Die voranschreitende Digitalisierung lässt den Kreis potentieller Nutzer kontinuierlich wachsen. Damit müssen IT-Sicherheitslösungen auch bedienbar sein für Menschen ohne Affinität zur Technik. Hier sind interdisziplinäres Arbeiten und eine nutzerzentrierte Sichtweise auf die Cyber Security gefragt.
IT-Anwender setzen die ihnen zur Verfügung stehende Hard- und Software für die Erfüllung ihrer jeweiligen Aufgaben ein und verfolgen damit unterschiedlichste Ziele. So sind Computer ein Hilfsmittel der Kommunikation, der Interaktion und Koordination, sie dienen der Informationsbeschaffung und bilden die Basis für Geschäftsprozesse.

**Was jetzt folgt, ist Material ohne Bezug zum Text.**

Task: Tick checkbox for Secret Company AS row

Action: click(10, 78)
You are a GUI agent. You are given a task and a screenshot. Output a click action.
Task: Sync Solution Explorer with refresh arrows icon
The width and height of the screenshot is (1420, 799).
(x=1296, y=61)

Aus Sicht eines Anwenders sind die Cyber Security und die damit verbundenen Ziele ¹) wie Vertraulichkeit, Integrität oder Verfügbarkeit kein primäres Ziel ihres Handelns, sondern nachgelagert. Oft fühlen sich die Anwender durch die IT-Sicherheitsziele und die damit verbundenen Maßnahmen bevormundet und bei ihrer täglichen Arbeit behindert. Bereits 1999 haben Adams und Sasse (1) im Kontext von Passwort-Richtlinien gefordert, den Nutzer nicht als „Feind“ zu betrachten, sondern als first line of defense eines Unternehmens.
Mit der weiter zunehmenden Digitalisierung aller Lebensbereiche ist es daher immens wichtig, den IT-Anwender ins Zentrum der Betrachtung zu stellen. Hier setzt das Forschungsfeld der „Benutzbaren Sicherheit“ (engl. usable security) an, das hier kurz vorgestellt werden soll. Im Anschluss wird anhand zweier Beispiele skizziert, wie eine nutzerzentrierte Betrachtung das Vertrauen in und damit die Akzeptanz von IT-Sicherheitsfunktionen stärkt. Mit Handlungsempfehlungen für die zukünftige Digitalisierung schließt dieser Beitrag.

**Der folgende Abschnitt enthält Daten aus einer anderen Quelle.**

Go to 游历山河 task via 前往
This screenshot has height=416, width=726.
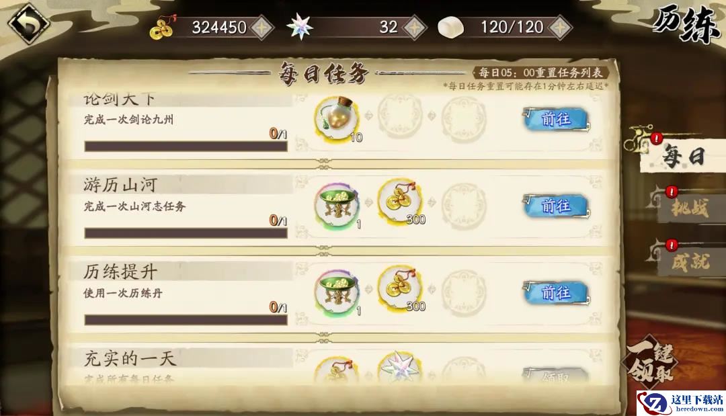point(556,206)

Forschungsfeld „Benutzbare Sicherheit“
Saltzer und Schroeder (2) schreiben: „It is essential that the human interface be designed for ease of use, so that users routinely and automatically apply the protection mechanisms correctly” und haben damit erstmals die Bedeutung einfach benutzbarer IT-Systeme im Kontext von Sicherheitsmechanismen hervorgehoben.
Die Benutzbarkeit von IT-Systemen mit Sicherheitsfunktionen lässt sich verbessern, indem man den Nutzer in das Zentrum der Betrachtungen rückt und insbesondere seine Kenntnisse und Fähigkeiten zu verstehen sucht. Zurko und Simon (3) haben hierfür den Begriff User-Centered Security geprägt und schlagen u.a. vor, Usability-Tests früh bei der Neu- oder Weiterentwicklung von IT-Systemen mit Sicherheitsfunktionen durchzuführen. Nur so können spätere potentielle Bedienfehler, die ein Cyber Security-Risiko bedeuten, frühzeitig durch die angedachten zukünftigen Nutzer erkannt werden.
Neben dem Anwender rücken in letzter Zeit auch Systemadministratoren und Softwareentwickler ins Zentrum des Interesses der Forschung, da z. B. Usability-Probleme bei der Administration von Firewalls (4) oder der unsachgemäße Einsatz von Programmbibliotheken (5) ein Sicherheitsrisiko für IT-Anwendungen und damit letztendlich für Unternehmen darstellen.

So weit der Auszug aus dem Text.